Welcome to a whole new world. The stock market has rallied over the last few months after three years of gloom and doom surrounding a weak dollar, war with Iraq, and the highest unemployment rates in years. As a result, black-owned funds faced a particularly tough task: to stay in business until the market bounces back. Only two funds from our October 2003 list failed their mission: DEM Equity Institutional (DEMNX) and DEM Equity Investor (DEMEX). Both were run by Nathan Chapman who was recently indicted on federal charges for mail fraud, wire fraud, and securities fraud.
Most of the funds on the BLACK ENTERPRISE Mutual Funds Index, however, completed the task with Ariel Capital Management leading the pack with the Ariel fund (ARGFX). The small-cap value fund posted a three-year average annual total return of 14.90% as of October 7.
“Our patient approach to investing is perceived to be more valuable than ever.
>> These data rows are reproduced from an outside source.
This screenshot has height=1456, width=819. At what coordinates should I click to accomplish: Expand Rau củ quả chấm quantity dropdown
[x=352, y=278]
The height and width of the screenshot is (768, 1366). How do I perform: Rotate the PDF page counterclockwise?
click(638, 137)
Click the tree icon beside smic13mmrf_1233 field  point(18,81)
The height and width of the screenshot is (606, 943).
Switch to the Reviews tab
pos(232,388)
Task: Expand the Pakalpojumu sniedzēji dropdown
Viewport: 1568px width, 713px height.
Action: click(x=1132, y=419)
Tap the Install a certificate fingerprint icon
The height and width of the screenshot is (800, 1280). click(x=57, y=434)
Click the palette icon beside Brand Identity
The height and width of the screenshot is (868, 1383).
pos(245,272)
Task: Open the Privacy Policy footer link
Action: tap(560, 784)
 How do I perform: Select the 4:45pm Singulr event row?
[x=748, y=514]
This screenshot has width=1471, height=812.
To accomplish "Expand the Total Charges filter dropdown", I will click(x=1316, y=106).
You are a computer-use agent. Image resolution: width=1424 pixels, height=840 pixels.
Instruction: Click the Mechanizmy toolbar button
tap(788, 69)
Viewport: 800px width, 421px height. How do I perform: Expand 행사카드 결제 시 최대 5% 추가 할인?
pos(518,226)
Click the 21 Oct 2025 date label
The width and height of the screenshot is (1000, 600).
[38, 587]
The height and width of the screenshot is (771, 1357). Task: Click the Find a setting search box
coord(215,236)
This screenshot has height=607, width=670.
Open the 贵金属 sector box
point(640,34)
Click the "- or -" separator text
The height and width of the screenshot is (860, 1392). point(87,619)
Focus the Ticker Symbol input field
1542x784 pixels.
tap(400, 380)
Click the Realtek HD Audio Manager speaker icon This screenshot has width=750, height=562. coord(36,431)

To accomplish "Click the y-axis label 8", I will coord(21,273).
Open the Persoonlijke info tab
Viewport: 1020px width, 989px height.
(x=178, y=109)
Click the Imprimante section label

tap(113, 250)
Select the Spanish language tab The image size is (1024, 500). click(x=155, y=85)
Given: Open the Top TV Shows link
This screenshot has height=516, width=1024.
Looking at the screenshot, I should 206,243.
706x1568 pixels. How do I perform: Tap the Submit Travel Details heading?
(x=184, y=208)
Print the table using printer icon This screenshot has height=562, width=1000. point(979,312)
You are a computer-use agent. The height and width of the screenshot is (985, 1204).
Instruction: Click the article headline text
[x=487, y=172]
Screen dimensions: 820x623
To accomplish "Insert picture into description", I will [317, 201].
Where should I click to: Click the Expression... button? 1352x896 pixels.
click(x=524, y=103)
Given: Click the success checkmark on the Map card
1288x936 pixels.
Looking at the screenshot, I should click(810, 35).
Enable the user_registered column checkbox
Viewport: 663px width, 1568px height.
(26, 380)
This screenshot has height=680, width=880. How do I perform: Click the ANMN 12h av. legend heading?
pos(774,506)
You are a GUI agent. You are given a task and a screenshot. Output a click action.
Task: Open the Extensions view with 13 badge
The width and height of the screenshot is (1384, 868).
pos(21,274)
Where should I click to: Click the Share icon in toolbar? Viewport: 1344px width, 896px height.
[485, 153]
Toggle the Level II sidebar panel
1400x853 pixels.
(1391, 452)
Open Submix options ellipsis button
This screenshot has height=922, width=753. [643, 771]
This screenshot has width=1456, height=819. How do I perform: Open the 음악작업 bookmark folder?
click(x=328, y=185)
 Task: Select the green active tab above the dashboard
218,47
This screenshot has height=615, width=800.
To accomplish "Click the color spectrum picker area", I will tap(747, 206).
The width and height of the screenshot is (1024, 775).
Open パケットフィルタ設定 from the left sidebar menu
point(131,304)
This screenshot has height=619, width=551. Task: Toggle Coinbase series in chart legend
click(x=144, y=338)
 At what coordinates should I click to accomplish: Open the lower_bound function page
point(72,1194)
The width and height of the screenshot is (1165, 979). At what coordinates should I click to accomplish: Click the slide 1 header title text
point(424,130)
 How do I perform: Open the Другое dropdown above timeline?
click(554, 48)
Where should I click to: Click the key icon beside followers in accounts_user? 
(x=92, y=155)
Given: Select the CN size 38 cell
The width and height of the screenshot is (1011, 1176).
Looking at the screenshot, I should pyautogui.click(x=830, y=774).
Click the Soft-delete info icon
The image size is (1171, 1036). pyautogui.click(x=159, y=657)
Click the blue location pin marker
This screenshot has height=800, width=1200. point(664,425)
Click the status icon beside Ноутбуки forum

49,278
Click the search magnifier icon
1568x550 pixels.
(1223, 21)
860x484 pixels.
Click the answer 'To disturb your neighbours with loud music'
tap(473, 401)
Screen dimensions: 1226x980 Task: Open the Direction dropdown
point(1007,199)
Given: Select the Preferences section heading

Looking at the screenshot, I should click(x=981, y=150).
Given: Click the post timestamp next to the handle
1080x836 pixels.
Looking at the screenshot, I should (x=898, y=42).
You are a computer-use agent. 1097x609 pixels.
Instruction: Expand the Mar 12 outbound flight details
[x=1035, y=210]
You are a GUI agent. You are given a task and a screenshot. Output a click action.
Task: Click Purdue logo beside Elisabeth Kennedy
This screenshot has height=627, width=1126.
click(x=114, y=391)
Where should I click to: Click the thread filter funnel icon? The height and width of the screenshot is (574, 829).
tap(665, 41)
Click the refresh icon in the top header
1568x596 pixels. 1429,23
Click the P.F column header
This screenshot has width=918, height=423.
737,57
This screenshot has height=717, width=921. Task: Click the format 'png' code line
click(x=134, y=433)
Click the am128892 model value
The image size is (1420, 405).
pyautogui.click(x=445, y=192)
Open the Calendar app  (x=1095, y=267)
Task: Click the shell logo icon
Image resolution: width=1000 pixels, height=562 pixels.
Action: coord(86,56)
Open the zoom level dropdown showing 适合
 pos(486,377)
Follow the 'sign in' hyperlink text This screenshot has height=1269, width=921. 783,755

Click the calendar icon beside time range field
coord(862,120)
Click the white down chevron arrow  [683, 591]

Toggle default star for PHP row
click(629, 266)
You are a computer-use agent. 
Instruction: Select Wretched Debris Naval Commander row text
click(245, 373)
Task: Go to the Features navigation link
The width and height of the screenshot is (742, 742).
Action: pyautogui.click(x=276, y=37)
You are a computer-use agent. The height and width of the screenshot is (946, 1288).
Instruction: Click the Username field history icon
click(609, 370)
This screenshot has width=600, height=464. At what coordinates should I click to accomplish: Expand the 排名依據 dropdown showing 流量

People realize that trying to get rich quick can lead to difficult returns,” says John W. Rogers Jr., CEO of Ariel Mutual Funds in Chicago.
The bond market has gained great momentum in what has been a bear of a market for stocks. Consequently, MDL Broad Market Fixed Income (MBMFX), an intermediate government fund, enjoyed the ride with a 7% return over the past three years. “Obviously, bonds have had a great run. Our fund’s assets have increased from $20 million to approximately $50 million over the last year and a half,” remarks Mark D. Lay, chairman and chief investment strategist of MDL Capital Management Inc. in Pittsburgh. But will that phenomenal growth sustain itself? “Over the next 12 months, bonds will have a rough time because of the increasing money supply happening here and abroad,” says Lay. He surmises that, yes, the economy is going into a rising interest environment—which means bond prices will fall—but he’s confident that “with equities not doing well recently, people now understand the importance of bonds.”
For black-owned funds, branding is the key to survival. “With the exception of top firms, the complications that black firms are facing [staying in business] are ferocious,” says Lay. “They are putting a lot of money into advertising and television, [and that’s key, because] if people aren’t seeing your product then they aren’t going to call.”